** Текст документа **
Уже собрали 18 инструментов. Уже взяли инструменты профессора Михайлова, М.Гозенпуда, профессора Бертье, Круглой и других. Нюся, которая совсем выбилась из сил, потому что больше всех этим занимается, ведет строжайший учет, записывая номер каждого инструмента. И все делается для того, чтобы сохранить консерваторию с ее студентами и педагогами, и сохранить инструменты для тех, кто вернется. Могут ли они представить себе, что это значит: вынести руками измученных холодом и голодом людей тяжелые инструменты?

Что-то принесет нам новый 1942 год?

2 января 1942 г., пятница

Окончился страшный 1941 год. Уже прошло два дня нового года. Принесет ли нам новый год окончание страшной бойни, именуемой войной? Неизвестность, в которой мы пребываем, делается с каждым днем все нестерпимее.

28-го случайно услышали Москву. Наш приемник теперь у Фришей, т.к. только немцы могут иметь приемники. И нет у нас света.

Москву усиленно забивали. Но сквозь хрипение и крики мы все же кое-что разобрали. Узнали, что Калинин советский. Это о нем немцы сообщали, что оставили его, выравнивая фронт. Узнали, что Ростов налаживает снова советскую жизнь, а на Кавказе из лимонов и апельсинов варят консервы для армии. И больше не слыхали Москвы, сколько ни пытались.

Немцев всерьез отогнали от Москвы

Из украинских газет (выходят теперь на серой бумаге) мы "узнали", что в Москву на свидание со Сталиным прилетал Иден (министр иностранных дел Великобритании Энтони Иден. – "ГОРДОН"). Значит, правительство СССР в Москве. Значит, украинские пропагандисты сами опровергли все антисоветские слухи о расколе в партии. И еще это значит, что немцев всерьез отогнали от Москвы. И в этих же газетах  об усилении немецкого наступления на Севастополь.

В плену по-прежнему страшно. Никого не выпускают. Только по 300–400 трупов выносят из лагерей каждую ночь. Это рассказал старик, который привез Степану записку из Ровно, от какого-то пленного. Но записка без подписи, и Степан не знает, кому же он должен помочь.

** Извлеченные данные **

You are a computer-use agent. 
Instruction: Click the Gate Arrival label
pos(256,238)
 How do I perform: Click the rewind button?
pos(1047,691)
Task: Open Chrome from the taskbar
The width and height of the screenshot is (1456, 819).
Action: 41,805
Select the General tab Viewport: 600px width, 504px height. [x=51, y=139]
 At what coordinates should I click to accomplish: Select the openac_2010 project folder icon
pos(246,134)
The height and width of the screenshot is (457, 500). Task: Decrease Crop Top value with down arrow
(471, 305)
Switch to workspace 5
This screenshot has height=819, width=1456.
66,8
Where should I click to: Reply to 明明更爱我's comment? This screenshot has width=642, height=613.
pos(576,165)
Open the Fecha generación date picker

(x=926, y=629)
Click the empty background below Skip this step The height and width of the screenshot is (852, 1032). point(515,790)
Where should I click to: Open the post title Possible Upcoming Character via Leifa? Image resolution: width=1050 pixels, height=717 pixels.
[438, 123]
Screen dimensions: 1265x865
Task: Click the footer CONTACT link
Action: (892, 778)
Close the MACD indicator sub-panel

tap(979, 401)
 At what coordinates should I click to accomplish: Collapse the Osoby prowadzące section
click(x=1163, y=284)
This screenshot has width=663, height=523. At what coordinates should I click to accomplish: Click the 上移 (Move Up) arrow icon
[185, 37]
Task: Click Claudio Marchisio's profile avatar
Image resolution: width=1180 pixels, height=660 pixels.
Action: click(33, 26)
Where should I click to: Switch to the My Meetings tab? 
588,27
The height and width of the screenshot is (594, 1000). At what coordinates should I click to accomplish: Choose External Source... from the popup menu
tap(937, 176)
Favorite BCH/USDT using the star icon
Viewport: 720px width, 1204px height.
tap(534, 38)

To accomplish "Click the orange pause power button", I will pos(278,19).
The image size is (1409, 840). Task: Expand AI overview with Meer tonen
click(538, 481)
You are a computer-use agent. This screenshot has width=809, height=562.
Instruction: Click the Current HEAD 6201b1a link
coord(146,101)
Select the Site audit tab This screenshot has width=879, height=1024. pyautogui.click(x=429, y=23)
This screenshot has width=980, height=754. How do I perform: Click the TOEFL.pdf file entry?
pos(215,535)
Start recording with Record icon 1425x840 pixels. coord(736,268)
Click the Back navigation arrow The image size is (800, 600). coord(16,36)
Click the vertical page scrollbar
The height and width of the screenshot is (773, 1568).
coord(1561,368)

** Условие задания **
По тексту документа, у кого теперь находится приемник и почему?

** Ответ к заданию **
У Фришей, потому что приемники могут иметь только немцы.